Front squats were another quiet milestone. The front squat demands a more upright torso, a different rack position, and a level of ankle and thoracic mobility that takes time to develop. Session by session, the weight started to climb. Not dramatically. Just steadily. And one day I noticed I was front squatting numbers that would have felt ambitious a year earlier. Nobody else in the box noticed. It did not matter.
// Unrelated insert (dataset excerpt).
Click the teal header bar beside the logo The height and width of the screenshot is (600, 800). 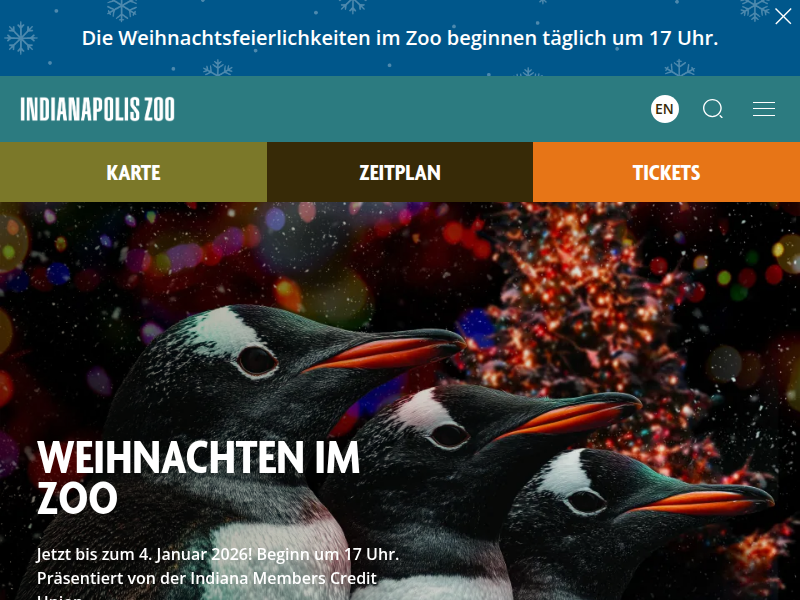[408, 109]
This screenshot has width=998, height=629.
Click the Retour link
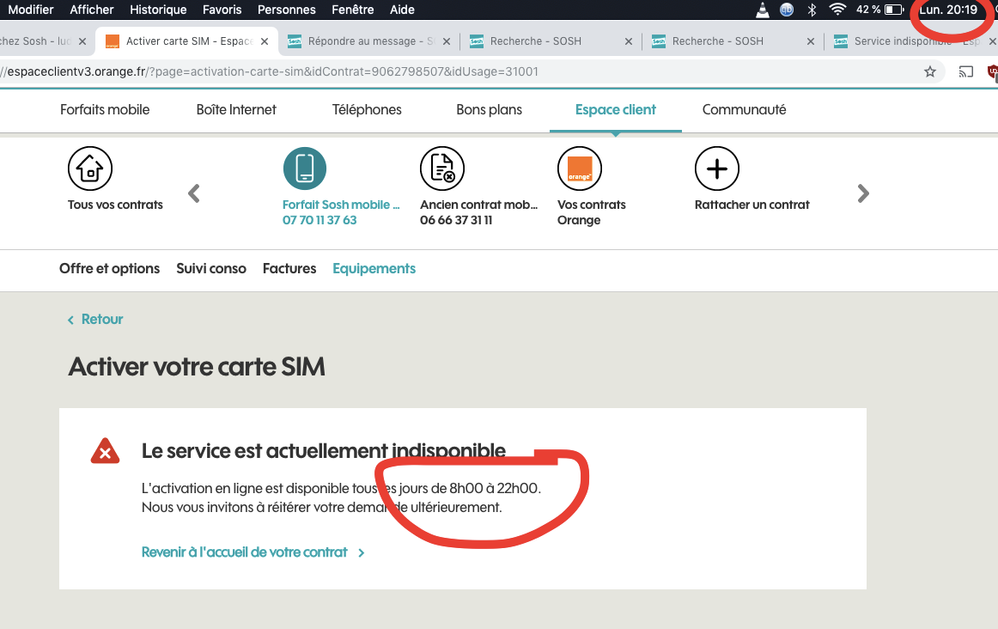point(101,319)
Wall climbs followed a similar arc. Early on they were a genuine struggle — the upper body strength required to walk your feet up the wall and get flush against it is no small thing. But with time, and with the arm and shoulder strength that accumulates across all the other work, they became something I could move through with confidence. Still room to improve. There always is. But the distance between where I started and where I am now on that movement is one of the more satisfying measures of what consistent work actually produces.
None of these are headline moments. They will not make it onto anyone's highlight reel. But they are the real currency of the first year. The small, specific, personal wins that tell you the work is accumulating even when it does not feel like it. Keep a note of them. Acknowledge them when they arrive. They are the reason you keep coming back.
One Last Look at the Whiteboard
Four years on, I still walk up to the whiteboard at the start of every session. The language is familiar now. The movements mostly make sense. There are still days when I clock what is written up there and feel a flicker of the old unease. The snatch is on the programme, and I know my bar path still drifts on the way up. The ring muscle-up appears and I am reminded that some white whales are still very much at large. A combination I know is going to be uncomfortable from the first rep to the last.
But it feels like mine now. The box, the programme, the community of people who show up and do the work. That feeling took time. It did not arrive after the first session or the first month. It built gradually, through all the small moments described in this piece. The wins, the setbacks, the cues that finally landed, the movements that clicked when they were ready to.
If you are at the start of that journey, or thinking about beginning it, everything in this piece is what I would hand you on your way in. Not because it will make it easy. It will not. But it will make sense. And it will help you stay in it long enough for the good stuff to arrive.
The whiteboard will still humble you. That part does not really change. But one day, sooner than you think, it will also feel like yours. Go find out.